If the political economic transformation underway is going to be a prolonged shift towards the rural, what should constitute rural political visions and demands? In the absence of such a political vision, it may well end up another era of surplus extraction for the benefit of the rural/urban elite and the large agri-business corporate, whom together have exploited the small rural producers for decades. An emancipatory rural politics, on the other hand,should seek to redress the great inequalities entrenched over decades.   
A new deal for the rural should include appropriate supports for small producers. Credit needs, access to land and water, supply of inputs, agricultural machinery, storage facilities, value-adding small industries and avenues of marketing with fair prices should be essential elements of a agricultural transformation programme determined by the rural communities themselves.   

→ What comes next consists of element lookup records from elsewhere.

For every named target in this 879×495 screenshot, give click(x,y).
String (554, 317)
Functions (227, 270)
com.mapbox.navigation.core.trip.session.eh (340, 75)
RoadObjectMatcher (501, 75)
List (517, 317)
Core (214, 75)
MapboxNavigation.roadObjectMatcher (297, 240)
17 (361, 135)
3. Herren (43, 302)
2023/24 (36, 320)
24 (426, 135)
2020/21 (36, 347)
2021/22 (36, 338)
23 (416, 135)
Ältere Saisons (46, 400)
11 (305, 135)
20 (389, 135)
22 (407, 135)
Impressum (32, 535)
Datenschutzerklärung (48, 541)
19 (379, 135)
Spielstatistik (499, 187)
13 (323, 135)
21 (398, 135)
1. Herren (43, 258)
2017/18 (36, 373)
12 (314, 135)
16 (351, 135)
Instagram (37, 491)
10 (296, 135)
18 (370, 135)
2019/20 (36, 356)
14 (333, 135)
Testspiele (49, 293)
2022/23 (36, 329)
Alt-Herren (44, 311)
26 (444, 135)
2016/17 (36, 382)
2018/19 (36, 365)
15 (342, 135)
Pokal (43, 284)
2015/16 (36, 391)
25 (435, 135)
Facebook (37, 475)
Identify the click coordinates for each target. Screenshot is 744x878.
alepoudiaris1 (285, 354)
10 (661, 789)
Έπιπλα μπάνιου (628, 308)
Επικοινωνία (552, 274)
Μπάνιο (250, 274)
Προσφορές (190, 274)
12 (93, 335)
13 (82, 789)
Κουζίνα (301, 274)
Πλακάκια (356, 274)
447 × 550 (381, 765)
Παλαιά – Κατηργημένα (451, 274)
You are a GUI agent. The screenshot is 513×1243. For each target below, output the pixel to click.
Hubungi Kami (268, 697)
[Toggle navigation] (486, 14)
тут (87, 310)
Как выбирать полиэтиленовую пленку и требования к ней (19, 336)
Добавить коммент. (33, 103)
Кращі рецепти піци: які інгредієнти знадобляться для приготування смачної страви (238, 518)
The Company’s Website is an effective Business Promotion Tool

A new deal for the rural, recognising the contribution towards feeding and addressing the existential needs of the country, should focus on public investment in rural infrastructure and distribution of resources; including land for the landless, small tanks and other small irrigation projects, access to lagoons and seas for fisher-folk, landing sites and fisheries harbours, rural roads and public transport facilities, and rural housing, schools and healthcare facilities. Even as we face the most severe economic crisis in our independent history, should we also not imagine a future of economic justice for those who produce our sustenance?